§ Supplied records:
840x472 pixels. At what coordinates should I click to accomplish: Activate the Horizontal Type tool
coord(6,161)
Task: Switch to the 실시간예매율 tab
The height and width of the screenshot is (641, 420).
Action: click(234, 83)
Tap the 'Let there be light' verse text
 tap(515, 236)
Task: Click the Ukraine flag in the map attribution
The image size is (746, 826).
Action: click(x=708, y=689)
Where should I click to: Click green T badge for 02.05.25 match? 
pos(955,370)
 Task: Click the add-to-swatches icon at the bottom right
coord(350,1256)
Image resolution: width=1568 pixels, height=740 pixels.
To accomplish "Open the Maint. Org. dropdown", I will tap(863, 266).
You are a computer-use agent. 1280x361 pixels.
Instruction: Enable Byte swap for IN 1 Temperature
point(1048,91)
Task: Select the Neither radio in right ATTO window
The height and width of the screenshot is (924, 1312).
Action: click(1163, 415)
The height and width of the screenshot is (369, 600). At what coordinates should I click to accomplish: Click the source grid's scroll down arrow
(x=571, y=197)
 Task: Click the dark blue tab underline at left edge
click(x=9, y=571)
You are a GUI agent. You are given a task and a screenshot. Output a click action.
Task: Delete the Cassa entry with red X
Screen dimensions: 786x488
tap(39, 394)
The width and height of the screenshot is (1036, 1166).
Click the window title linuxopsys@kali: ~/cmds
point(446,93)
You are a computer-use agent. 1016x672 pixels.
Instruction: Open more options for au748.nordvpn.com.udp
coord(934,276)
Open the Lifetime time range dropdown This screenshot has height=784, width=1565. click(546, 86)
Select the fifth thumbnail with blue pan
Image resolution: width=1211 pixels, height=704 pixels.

§ Required work: Start at the first line and transcribe the data exactly through the last.

§ Exercise solution:
840x472 pixels. At what coordinates should I click to accomplish: Activate the Horizontal Type tool
coord(6,161)
Task: Switch to the 실시간예매율 tab
The height and width of the screenshot is (641, 420).
Action: click(234, 83)
Tap the 'Let there be light' verse text
 tap(515, 236)
Task: Click the Ukraine flag in the map attribution
The image size is (746, 826).
Action: click(x=708, y=689)
Where should I click to: Click green T badge for 02.05.25 match? 
pos(955,370)
 Task: Click the add-to-swatches icon at the bottom right
coord(350,1256)
Image resolution: width=1568 pixels, height=740 pixels.
To accomplish "Open the Maint. Org. dropdown", I will tap(863, 266).
You are a computer-use agent. 1280x361 pixels.
Instruction: Enable Byte swap for IN 1 Temperature
point(1048,91)
Task: Select the Neither radio in right ATTO window
The height and width of the screenshot is (924, 1312).
Action: click(1163, 415)
The height and width of the screenshot is (369, 600). At what coordinates should I click to accomplish: Click the source grid's scroll down arrow
(x=571, y=197)
 Task: Click the dark blue tab underline at left edge
click(x=9, y=571)
You are a GUI agent. You are given a task and a screenshot. Output a click action.
Task: Delete the Cassa entry with red X
Screen dimensions: 786x488
tap(39, 394)
The width and height of the screenshot is (1036, 1166).
Click the window title linuxopsys@kali: ~/cmds
point(446,93)
You are a computer-use agent. 1016x672 pixels.
Instruction: Open more options for au748.nordvpn.com.udp
coord(934,276)
Open the Lifetime time range dropdown This screenshot has height=784, width=1565. click(546, 86)
Select the fifth thumbnail with blue pan
Image resolution: width=1211 pixels, height=704 pixels.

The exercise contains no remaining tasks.